Because it is difficult to find a single visual measure that can independently predict performance on the road, the road test has a valid role. Drivers who suffer from age-related macular degeneration, glaucoma, and retinitis pigmentosa learn to employ compensatory strategies. For instance, one study found that reducing speed for central field defects and increasing scanning for peripheral field defects were deemed effective strategies in a driving simulator and on the road (60). Therefore, an individualized road assessment (35) and a battery of clinical tests including UFOV may combine to form a powerful predictor of traffic safety and the motivation behind functional assessments for exceptional cases.
Functional assessments may lead to unrestricted or restricted driving licensure. Restricted licenses may permit driving only in daylight, within a given area, on 2-lane highways, with automatic transmissions, or with speed restrictions. With the exception of Ontario, every Canadian province and territory offers restricted licenses. Interprovincial interchangeability may be an issue.
Marshall et al (61) found that restricted licensure significantly decreased the number of crashes and traffic violations in Saskatchewan. In Manitoba, speed and daytime restrictions are placed automatically if visual acuity falls to 20/60 binocularly.

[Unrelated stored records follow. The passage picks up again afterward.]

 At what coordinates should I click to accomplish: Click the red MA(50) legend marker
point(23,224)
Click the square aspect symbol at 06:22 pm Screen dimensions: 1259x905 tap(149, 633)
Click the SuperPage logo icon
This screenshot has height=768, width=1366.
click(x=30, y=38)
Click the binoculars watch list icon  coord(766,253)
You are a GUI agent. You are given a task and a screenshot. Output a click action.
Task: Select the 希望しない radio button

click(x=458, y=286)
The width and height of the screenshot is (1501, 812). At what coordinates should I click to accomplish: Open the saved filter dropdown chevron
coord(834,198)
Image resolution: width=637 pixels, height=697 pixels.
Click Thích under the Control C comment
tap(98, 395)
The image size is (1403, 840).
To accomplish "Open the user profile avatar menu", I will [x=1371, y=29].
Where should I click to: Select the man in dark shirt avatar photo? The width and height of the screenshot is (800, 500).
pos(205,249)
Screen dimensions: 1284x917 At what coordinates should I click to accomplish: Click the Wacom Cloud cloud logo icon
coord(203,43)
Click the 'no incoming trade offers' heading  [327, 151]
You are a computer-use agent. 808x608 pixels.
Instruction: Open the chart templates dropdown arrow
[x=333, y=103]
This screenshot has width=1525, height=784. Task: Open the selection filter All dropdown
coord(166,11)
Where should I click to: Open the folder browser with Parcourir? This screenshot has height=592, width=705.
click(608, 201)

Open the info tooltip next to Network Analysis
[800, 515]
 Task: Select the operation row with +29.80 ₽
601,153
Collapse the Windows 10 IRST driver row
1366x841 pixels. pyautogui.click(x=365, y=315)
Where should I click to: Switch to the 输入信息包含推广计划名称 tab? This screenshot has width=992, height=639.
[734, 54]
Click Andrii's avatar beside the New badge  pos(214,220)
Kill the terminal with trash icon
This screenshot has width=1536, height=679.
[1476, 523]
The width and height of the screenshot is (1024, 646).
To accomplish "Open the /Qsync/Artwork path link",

For the restrictions to be removed, the individual must successfully undergo functional assessment.
Mandatory reporting of drivers deemed unfit by physicians is not universal in Canada. With the exception of Alberta, Quebec, and Nova Scotia, all provinces and territories have legislated mandatory reporting by physicians with protection against legal liability. In Nova Scotia, optometrists must mandatorily report. In Alberta, the patient must self-report. Where physician reporting is discretionary, as in Alberta, Quebec, and Nova Scotia, physicians are protected against legal liability. In British Coumbia, where the physician must report a driver who continues to drive after being warned, protection from legal liability is limited to those circumstances. All reports must be mailed or faxed in writing, usually on a letterhead or predefined form to the appropriate provincial or territorial office.
The vision standards for driving in Canada continue to follow the recommendations of the CCMTA and CMA. Although it has been shown that problems with sight can be a major reason why individuals restrict themselves from driving (61), courts have stated that it is important to provide assessments for individuals who wish to continue driving. Ontario limits these assessments to the private class driving license and only for visual field deficits, whereas other provinces and territories will consider a waiver for any visual deficit in more than 1 class of driving license.
Functional assessment is an evolving concept that currently involves clinical assessment performed by an occupational therapist followed by a road test. In Quebec, only the road test is necessary. Two obvious concerns with functional assessments include the lack of standardization, especially with regard to the clinical tests, and the growing demand on scarce resources. For example, in the province of Newfoundland and Labrador, drivers are assessed by a single occupational therapist. Many jurisdictions have only 1 or 2 institutions where functional assessments can take place, making it difficult for individuals who are not near major centers. Although the costs of functional assessment may be offset by government subsidy, most assessment centers charge substantial fees for their services. Finally, the data collection process necessary to analyze the driving records of those currently driving as a result of a functional assessment is not well defined, making it difficult to determine whether these practices are effective in ensuring public safety.